**EXERCISE GOAL:**
Transcribe exactly the entries from the "Where should I click to: Click" line to the end, both included, minus pictures.

Records from a dataset
--- START ---

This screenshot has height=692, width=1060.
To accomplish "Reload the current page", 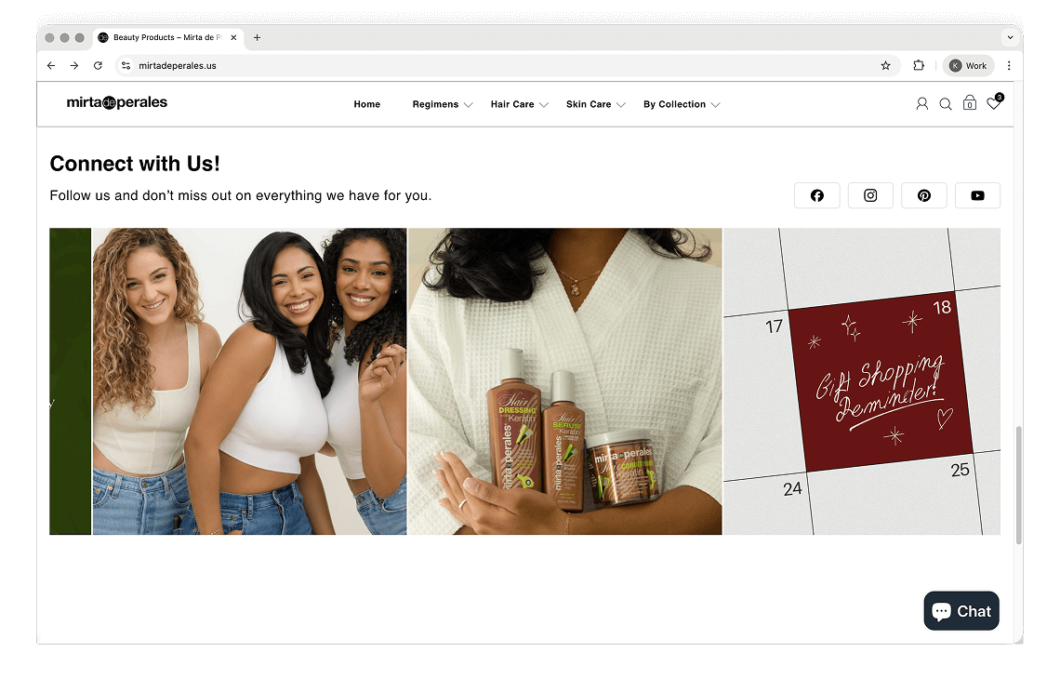I will click(x=98, y=66).
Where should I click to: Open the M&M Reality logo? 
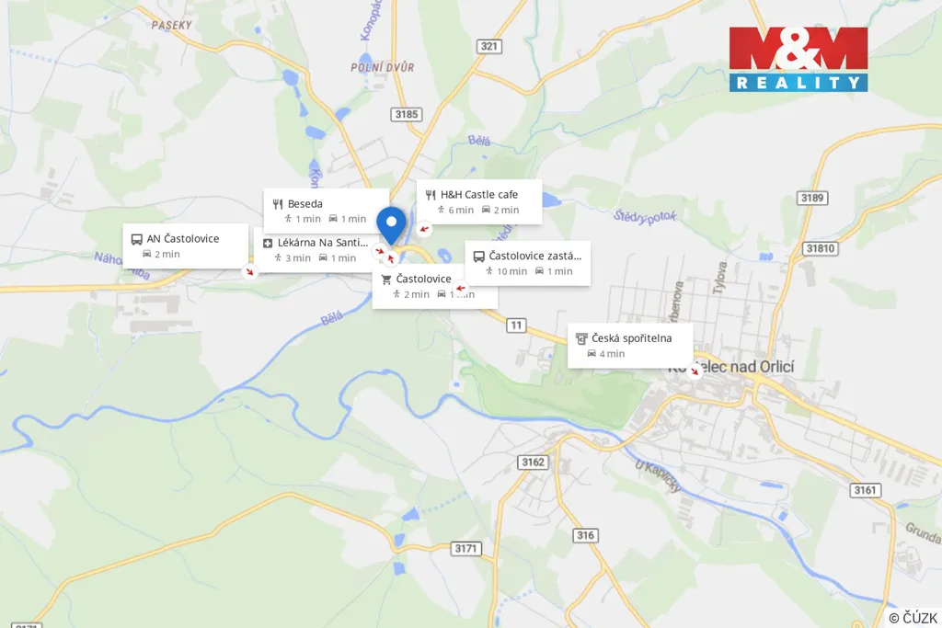pyautogui.click(x=798, y=60)
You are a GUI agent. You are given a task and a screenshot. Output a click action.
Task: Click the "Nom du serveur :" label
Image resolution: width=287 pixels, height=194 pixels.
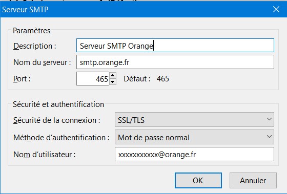(42, 62)
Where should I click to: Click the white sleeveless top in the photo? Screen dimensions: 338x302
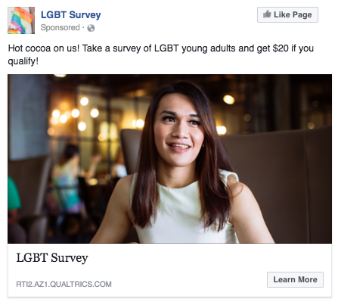182,210
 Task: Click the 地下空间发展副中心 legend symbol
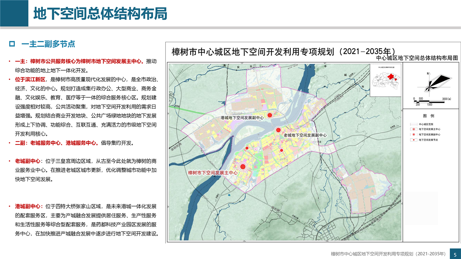(415, 134)
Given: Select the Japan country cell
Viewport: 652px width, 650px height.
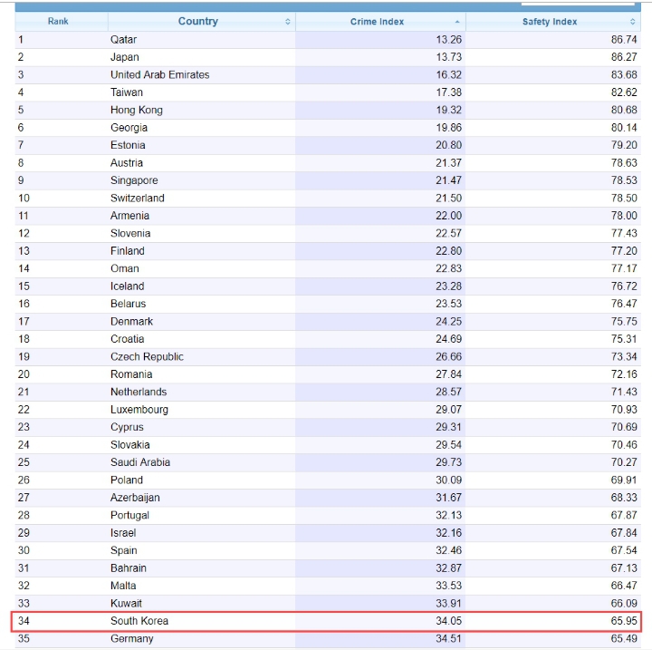Looking at the screenshot, I should pos(125,57).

--- END ---

**ANSWER SECTION:**
Where should I click to: Click the white sleeveless top in the photo? Screen dimensions: 338x302
182,210
 Task: Click the 地下空间发展副中心 legend symbol
(415, 134)
Given: Select the Japan country cell
Viewport: 652px width, 650px height.
Looking at the screenshot, I should pos(125,57).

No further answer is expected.